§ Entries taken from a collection
==========
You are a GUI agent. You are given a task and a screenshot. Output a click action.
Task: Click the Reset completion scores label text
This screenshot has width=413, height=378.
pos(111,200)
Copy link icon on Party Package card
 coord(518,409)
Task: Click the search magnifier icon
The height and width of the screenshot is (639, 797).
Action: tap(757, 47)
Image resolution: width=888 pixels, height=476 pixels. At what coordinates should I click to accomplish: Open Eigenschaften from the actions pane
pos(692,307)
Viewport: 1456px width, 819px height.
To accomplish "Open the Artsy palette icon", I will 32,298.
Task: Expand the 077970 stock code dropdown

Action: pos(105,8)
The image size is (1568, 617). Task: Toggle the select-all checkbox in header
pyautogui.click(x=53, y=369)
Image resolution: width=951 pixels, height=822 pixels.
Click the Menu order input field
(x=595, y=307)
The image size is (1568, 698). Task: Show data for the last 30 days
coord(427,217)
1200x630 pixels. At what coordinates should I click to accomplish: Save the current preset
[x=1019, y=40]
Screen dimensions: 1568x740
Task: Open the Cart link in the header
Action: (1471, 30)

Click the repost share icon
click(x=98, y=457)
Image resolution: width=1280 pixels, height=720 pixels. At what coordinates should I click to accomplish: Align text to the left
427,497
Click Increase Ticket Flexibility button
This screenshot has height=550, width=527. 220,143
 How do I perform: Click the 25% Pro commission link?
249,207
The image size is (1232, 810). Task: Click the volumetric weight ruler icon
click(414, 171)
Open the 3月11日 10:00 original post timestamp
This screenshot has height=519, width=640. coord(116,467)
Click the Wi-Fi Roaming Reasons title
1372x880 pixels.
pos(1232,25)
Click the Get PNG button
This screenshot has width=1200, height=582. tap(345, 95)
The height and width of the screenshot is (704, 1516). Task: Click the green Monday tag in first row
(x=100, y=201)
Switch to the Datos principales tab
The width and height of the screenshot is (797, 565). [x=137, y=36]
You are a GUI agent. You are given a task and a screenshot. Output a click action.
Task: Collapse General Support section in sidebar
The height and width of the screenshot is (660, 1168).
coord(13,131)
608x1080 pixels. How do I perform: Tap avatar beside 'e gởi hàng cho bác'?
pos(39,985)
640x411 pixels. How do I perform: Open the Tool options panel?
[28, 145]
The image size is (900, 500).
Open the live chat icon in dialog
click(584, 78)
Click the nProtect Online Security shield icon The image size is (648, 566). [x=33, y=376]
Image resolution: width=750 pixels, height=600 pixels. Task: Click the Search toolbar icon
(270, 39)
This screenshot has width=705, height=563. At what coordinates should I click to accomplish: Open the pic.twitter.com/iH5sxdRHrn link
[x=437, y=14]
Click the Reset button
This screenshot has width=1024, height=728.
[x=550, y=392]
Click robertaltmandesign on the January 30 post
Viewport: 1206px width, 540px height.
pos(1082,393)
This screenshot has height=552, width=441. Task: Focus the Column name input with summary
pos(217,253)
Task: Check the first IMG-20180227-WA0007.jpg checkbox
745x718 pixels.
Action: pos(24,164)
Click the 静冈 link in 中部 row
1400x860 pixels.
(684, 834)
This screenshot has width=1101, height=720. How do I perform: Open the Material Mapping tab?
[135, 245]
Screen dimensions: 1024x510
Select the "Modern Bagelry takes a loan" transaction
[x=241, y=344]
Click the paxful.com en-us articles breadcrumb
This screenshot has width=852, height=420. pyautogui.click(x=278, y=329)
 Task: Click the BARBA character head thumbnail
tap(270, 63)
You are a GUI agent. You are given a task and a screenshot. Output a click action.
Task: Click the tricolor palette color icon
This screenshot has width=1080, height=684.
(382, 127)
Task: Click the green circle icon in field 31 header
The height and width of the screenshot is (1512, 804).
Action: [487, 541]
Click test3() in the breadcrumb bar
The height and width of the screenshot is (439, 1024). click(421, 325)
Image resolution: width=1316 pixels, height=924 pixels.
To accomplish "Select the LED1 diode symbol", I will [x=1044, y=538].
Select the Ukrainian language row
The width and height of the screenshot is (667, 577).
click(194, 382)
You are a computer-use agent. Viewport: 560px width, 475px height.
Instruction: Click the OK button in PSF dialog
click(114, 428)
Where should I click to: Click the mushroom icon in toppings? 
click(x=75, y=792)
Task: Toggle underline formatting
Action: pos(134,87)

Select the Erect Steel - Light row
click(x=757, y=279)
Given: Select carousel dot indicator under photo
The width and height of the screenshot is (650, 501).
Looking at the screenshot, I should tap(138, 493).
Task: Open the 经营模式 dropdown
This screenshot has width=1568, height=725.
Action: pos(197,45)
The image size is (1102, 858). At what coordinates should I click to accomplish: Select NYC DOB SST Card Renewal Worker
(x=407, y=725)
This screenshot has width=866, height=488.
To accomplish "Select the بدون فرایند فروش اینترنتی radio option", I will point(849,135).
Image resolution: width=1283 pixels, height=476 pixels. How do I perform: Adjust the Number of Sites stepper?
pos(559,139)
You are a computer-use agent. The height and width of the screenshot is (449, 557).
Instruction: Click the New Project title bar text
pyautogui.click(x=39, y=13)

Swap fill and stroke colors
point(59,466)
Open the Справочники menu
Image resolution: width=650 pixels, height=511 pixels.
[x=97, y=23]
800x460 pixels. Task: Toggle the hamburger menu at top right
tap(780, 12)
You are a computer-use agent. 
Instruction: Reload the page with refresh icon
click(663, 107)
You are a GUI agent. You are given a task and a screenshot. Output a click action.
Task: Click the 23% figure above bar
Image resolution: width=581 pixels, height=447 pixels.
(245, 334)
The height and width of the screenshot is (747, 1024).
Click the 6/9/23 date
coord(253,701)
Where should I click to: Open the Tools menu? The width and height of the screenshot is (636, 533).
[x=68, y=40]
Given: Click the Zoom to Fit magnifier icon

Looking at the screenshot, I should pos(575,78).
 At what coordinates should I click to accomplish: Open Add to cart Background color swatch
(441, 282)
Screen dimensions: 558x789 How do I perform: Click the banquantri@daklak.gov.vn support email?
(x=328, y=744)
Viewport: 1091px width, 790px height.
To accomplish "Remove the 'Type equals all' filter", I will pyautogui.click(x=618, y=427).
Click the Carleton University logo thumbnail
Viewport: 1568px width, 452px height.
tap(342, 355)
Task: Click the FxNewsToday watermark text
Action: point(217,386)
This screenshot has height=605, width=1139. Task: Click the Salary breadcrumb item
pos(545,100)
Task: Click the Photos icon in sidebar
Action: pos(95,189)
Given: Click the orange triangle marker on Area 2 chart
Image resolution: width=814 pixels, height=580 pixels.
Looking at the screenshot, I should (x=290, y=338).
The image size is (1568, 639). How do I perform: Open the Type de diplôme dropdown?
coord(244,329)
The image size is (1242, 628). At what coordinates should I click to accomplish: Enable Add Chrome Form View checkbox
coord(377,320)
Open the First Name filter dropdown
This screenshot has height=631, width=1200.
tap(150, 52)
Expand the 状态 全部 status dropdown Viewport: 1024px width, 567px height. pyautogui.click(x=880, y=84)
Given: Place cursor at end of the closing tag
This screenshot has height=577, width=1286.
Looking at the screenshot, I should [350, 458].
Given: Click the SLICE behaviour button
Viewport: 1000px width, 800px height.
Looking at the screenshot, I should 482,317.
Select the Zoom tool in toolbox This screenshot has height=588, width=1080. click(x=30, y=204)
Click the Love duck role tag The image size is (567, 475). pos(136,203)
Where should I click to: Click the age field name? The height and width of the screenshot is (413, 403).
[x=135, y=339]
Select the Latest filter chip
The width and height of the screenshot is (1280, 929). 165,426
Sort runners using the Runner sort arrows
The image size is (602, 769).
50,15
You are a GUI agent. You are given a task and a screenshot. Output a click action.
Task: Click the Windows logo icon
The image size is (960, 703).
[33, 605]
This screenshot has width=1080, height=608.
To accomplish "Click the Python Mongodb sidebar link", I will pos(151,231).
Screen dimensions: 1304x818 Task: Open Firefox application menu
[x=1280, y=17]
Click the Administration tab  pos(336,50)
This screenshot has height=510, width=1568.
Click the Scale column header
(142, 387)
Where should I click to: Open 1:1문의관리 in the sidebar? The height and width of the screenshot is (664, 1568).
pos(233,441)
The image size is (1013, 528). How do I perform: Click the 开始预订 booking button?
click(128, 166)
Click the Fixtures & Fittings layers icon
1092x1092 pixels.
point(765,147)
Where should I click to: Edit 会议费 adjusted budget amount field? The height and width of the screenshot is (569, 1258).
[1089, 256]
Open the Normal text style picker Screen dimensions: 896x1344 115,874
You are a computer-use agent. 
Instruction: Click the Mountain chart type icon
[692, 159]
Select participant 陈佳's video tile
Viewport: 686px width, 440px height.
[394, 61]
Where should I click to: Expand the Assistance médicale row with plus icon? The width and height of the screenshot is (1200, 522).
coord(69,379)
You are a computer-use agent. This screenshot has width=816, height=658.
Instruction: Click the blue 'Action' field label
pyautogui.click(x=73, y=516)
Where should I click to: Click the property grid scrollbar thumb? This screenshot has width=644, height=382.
==========
In the data above, start at the line that has "Bagelry takes a", stop after the line that has "Image resolution: width=1316", and print every line in between exactly as it stands.

§ The answer
Select the "Modern Bagelry takes a loan" transaction
[x=241, y=344]
Click the paxful.com en-us articles breadcrumb
This screenshot has width=852, height=420. pyautogui.click(x=278, y=329)
 Task: Click the BARBA character head thumbnail
tap(270, 63)
You are a GUI agent. You are given a task and a screenshot. Output a click action.
Task: Click the tricolor palette color icon
This screenshot has width=1080, height=684.
(382, 127)
Task: Click the green circle icon in field 31 header
The height and width of the screenshot is (1512, 804).
Action: [487, 541]
Click test3() in the breadcrumb bar
The height and width of the screenshot is (439, 1024). click(421, 325)
Image resolution: width=1316 pixels, height=924 pixels.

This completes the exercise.